[ABOUT THIS EXERCISE]
Transcribe all of the data, leaving nothing out and changing nothing.

Stored items:

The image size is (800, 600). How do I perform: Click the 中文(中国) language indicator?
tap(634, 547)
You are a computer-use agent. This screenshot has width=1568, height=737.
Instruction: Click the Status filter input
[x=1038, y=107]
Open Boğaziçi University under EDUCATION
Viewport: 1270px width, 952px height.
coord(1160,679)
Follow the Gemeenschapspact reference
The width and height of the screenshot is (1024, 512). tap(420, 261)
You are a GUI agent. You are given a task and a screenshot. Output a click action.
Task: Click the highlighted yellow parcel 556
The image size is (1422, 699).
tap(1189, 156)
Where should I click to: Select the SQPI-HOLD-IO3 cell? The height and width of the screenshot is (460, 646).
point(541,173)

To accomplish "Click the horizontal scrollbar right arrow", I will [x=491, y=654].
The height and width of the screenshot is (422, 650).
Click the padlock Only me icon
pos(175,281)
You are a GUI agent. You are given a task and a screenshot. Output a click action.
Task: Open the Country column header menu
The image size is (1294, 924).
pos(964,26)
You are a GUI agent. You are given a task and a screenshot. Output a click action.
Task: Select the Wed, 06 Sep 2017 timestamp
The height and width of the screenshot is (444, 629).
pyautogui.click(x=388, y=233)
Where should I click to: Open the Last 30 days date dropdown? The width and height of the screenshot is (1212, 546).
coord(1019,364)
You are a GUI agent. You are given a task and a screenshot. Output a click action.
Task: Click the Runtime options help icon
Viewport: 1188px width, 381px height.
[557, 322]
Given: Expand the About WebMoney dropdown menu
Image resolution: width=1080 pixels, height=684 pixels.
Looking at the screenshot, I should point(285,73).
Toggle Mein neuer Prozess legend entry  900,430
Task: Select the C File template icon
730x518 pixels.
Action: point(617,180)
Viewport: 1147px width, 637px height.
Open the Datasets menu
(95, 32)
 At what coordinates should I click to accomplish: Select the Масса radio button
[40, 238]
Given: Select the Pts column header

[RESULT OF THE TASK]
The image size is (800, 600). How do I perform: Click the 中文(中国) language indicator?
tap(634, 547)
You are a computer-use agent. This screenshot has width=1568, height=737.
Instruction: Click the Status filter input
[x=1038, y=107]
Open Boğaziçi University under EDUCATION
Viewport: 1270px width, 952px height.
coord(1160,679)
Follow the Gemeenschapspact reference
The width and height of the screenshot is (1024, 512). tap(420, 261)
You are a GUI agent. You are given a task and a screenshot. Output a click action.
Task: Click the highlighted yellow parcel 556
The image size is (1422, 699).
tap(1189, 156)
Where should I click to: Select the SQPI-HOLD-IO3 cell? The height and width of the screenshot is (460, 646).
point(541,173)

To accomplish "Click the horizontal scrollbar right arrow", I will [x=491, y=654].
The height and width of the screenshot is (422, 650).
Click the padlock Only me icon
pos(175,281)
You are a GUI agent. You are given a task and a screenshot. Output a click action.
Task: Open the Country column header menu
The image size is (1294, 924).
pos(964,26)
You are a GUI agent. You are given a task and a screenshot. Output a click action.
Task: Select the Wed, 06 Sep 2017 timestamp
The height and width of the screenshot is (444, 629).
pyautogui.click(x=388, y=233)
Where should I click to: Open the Last 30 days date dropdown? The width and height of the screenshot is (1212, 546).
coord(1019,364)
You are a GUI agent. You are given a task and a screenshot. Output a click action.
Task: Click the Runtime options help icon
Viewport: 1188px width, 381px height.
[557, 322]
Given: Expand the About WebMoney dropdown menu
Image resolution: width=1080 pixels, height=684 pixels.
Looking at the screenshot, I should point(285,73).
Toggle Mein neuer Prozess legend entry  900,430
Task: Select the C File template icon
730x518 pixels.
Action: point(617,180)
Viewport: 1147px width, 637px height.
Open the Datasets menu
(95, 32)
 At what coordinates should I click to accomplish: Select the Масса radio button
[40, 238]
Given: Select the Pts column header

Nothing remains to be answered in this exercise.